READING PASSAGE>
>> BEGIN

Help with coroutine-based state machines?

Tue Jun 3 05:26:55 EDT 2003

[Alan spends the weekend upgrading an old laptop, so he can look at
this stuff in the comfort of the garden, which was bathed in glorious
sunshine for the entirety of the Irish Bank Holiday weekend B-). He
also prints and reads the writings of Christian Tismer[1], David
Mertz[2,3] and the Timbot[4,5], in relation to generators,
coroutines, continuations, pseudo/weightless/micro-threads, etc].

Steven Taschuk wrote:

[
 Lots of great stuff which illustrates the problems of calling from
 generator/coroutine code to functional code and vice versa.
]

I now understand. Thanks for taking the time to explain.

Thanks to your clear examples, I now picture coroutines in the
following way (which I hope is correct :-).

1. The "traditional" function/method call paradigm builds a stack
frame every time a function/method is called. Since this stack frame
holds the references to the local variables for the function/method,
it must be destroyed and collected if memory is not to be "leaked".
The only time when the stack frame can be destroyed is when the
references it contains are no longer required: i.e. after the
instance of the function/method call has finished.

2. The only method by which the "traditional" function call can
invoke another "traditional" function/method call is to call it
"recursively", thus causing the construction of another stack frame.
There is no mechanism for it to "substitute" the stack frame of the
called function "in place of" its own stack frame. (Although I
believe that Stackless can do this, after much rewriting and
reinvention of truth :-).

3. Because all "traditional" function/method calls, involve the
creation and eventual destruction of a stack frame, I label the space
in which they operate "Linear stack space".

4. There is another space, which I call "Generator space". When a
call is made into "Generator space", a stack frame is not
constructed: at least not every time. Instead, a resumable and
persistent stack frame is "resumed": this "resumable stack frame" was
created once, sometime in the past: it is termed, in current python
terminology, the generator-iterator.

5. When the code in "Generator space" (i.e. the generator-iterator)
is called, it resumes immediately after where it last 'yield'ed, and
continues until it 'yield's again, or returns or excepts. When it
'yield's, two things happen. A: The resumable stack frame is
"frozen", so that it can later be resumed again. and B: A python
object, which may be None, is transferred back to the caller.

6. For any call from "Linear Stack space" into "Generator space",
there is a crossover point, P. When the called code in "Generator
space" finishes executing, it can only enter back into "Linear stack
space" through point P: it cannot exit through any other point.
(According to the current python model).

7. If any calls are made from "Generator space" into "Linear stack
space", this leads to the creation of a stack frame, which must be
destroyed. If the called function/method in "Linear stack space" then
calls back into "Generator space", and the "Linear space" function is
not allowed to exit naturally, this is essentially unbound recursion,
which will lead eventually to a blown stack. (The non-functioning
Producer/Consumer example illustrates this: the code in "Generator
space" could be made to work by "traditionally" calling the write and
read functions, but this mutual recursion would eventually blow the
"Linear space" stack).

8. When a stack frame in "Generator space" 'yield's, it is possible
to adopt a convention for the 'yield'ed value: the "dispatcher"

>> END

(Records from a dataset)

>> BEGIN

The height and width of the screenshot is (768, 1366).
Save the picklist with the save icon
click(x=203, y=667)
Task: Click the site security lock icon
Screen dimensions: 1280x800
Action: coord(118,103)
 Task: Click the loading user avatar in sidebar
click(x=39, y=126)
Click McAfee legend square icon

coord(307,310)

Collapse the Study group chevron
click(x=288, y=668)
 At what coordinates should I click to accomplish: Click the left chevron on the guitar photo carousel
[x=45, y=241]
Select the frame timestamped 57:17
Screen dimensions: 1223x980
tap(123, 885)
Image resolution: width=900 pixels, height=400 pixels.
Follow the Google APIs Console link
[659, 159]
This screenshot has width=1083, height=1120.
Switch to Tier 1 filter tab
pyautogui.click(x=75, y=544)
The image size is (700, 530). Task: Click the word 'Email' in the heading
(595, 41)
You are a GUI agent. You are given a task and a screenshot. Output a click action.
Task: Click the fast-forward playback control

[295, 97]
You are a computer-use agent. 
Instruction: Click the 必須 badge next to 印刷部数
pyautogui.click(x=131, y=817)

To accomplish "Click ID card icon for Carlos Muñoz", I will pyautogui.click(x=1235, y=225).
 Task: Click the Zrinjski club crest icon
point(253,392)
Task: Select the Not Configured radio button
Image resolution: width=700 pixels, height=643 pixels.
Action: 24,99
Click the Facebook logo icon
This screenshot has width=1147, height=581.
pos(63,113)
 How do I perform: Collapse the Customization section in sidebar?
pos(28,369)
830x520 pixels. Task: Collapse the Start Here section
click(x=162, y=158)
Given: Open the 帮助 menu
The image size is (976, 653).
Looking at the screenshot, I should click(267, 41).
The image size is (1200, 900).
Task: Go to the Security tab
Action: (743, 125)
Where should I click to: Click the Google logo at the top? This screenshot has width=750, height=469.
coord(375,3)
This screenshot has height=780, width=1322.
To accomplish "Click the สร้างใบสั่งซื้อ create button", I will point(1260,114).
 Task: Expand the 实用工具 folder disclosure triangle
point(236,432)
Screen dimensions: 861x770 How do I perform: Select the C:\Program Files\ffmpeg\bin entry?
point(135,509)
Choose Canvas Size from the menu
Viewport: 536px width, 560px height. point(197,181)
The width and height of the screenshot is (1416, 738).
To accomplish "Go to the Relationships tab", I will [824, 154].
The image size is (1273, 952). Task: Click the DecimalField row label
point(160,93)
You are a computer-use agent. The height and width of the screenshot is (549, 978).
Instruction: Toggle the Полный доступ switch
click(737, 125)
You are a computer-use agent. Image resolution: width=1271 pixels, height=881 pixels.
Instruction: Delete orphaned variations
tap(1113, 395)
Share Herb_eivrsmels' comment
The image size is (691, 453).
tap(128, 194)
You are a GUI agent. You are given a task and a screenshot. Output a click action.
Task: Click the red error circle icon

>> END

INSTRUCTION>
For each statement below, say yes or no to whether it agrees with the post on coroutine-based state machines, and quote the words of the post that settle it.
1. A call into "Generator space" builds a new stack frame every time.
2. When generator code yields, the object passed back to the caller may be None.
3. Code in "Generator space" can return to "Linear stack space" through points other than P.

EXPECTED ANSWER>
1. No: "a stack frame is not constructed: at least not every time"
2. Yes: "A python object, which may be None, is transferred back to the caller."
3. No: "it cannot exit through any other point"